PROVIDED TEXT:
++++++
The state of Texas added people aged 50 and over Monday to the list of those who are eligible to receive the vaccine. The addition of this group –

Phase 1C – brings another 12 million to 14 million Texans into the pipeline for vaccines, joining more than 10 million people in Phases 1A and 1B.

On Wednesday, the state reached a new milestone, having officially given the first shot of the vaccines to 1 in 4 Texans over age 16. It’s expected that as vaccine supplies increase with the recent approval of the one-shot Johnson & Johnson vaccine, the speed at which Texans are vaccinated will increase.

Across the state, more than six million people have received at least one dose of the COVID-19 vaccine. More than three million Texans are fully vaccinated.

In Harris County, 1.3 million vaccines have been administer­ed, resulting in about 931,000 people, or 26 percent of the population age 16 and older having received at least one dose of the vaccine.
++++++
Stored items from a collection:
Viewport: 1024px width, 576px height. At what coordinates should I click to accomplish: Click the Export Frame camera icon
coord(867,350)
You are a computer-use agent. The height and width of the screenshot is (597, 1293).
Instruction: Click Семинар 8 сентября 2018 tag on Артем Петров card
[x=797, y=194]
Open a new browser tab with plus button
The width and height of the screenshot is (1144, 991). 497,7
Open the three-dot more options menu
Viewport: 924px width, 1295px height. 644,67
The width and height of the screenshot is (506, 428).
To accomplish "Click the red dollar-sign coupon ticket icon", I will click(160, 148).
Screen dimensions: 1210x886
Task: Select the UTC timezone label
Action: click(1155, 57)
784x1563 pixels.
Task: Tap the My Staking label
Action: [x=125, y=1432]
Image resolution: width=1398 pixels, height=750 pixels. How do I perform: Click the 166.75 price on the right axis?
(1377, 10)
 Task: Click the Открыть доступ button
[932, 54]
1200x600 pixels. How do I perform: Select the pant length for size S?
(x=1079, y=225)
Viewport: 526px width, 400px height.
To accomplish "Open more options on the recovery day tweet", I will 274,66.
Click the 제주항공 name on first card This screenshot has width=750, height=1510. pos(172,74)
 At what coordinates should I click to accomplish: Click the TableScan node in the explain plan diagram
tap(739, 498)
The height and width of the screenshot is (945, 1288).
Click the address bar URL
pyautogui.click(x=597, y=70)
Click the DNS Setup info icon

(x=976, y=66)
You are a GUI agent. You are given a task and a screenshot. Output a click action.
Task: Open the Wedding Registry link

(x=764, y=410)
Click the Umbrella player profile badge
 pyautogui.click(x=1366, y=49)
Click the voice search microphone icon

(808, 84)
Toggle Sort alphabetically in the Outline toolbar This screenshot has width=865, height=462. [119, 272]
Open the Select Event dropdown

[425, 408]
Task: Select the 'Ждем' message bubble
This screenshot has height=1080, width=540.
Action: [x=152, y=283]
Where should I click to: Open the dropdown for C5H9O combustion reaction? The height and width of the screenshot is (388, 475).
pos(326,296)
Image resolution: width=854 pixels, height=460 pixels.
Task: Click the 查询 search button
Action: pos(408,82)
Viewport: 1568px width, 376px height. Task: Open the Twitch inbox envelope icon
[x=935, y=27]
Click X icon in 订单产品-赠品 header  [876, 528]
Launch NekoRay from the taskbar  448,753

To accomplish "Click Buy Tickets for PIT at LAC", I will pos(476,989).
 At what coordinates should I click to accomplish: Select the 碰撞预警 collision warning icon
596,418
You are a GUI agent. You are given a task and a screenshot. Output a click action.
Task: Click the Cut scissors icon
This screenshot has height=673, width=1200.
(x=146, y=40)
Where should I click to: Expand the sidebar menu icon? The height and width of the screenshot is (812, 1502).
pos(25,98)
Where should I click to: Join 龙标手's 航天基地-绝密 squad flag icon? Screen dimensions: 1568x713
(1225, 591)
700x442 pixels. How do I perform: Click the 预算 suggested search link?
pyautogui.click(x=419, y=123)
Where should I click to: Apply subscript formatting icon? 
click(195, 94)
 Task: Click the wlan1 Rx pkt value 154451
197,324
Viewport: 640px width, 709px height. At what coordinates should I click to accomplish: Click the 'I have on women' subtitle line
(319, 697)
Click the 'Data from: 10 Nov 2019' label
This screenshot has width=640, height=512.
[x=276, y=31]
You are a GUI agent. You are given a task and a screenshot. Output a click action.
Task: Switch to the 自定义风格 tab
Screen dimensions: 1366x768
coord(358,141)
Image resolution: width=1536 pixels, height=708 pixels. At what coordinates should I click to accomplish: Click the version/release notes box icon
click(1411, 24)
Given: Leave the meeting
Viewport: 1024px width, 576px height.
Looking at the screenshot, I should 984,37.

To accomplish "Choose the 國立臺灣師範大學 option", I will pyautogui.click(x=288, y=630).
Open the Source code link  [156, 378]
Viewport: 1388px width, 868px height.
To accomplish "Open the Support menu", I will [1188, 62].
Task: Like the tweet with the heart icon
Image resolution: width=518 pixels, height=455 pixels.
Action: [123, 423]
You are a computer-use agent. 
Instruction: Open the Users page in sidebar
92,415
++++++
WORK TO COMPLETE: Write the next part of the passage on Texas COVID-19 vaccinations, picking up after its final sentence.

OUTPUT BELOW:
While Harris County continues to see outsize demand for the vaccine allocation­s, other counties in Texas have more doses on hand than they have demand for. As a result, Liberty County, Matagorda County and others announced public events where they opened their vaccinatio­n opportunit­ies to anyone over the age of 18

The state recorded 28,832 new cases, the lowest number of new cases since the week of Sept. 11, 2020. Hospitaliz­ations remained low as well this week, with 3,752 patients hospitaliz­ed for COVID-19 statewide, the lowest it’s been since Oct. 10.

There were 918 newly reported deaths in Texas, the 23rd-highest weekly death toll since the start of the pandemic.

The positive test rate continued to fall and is now 6.29 percent. The last time it was this low was late September of 2020.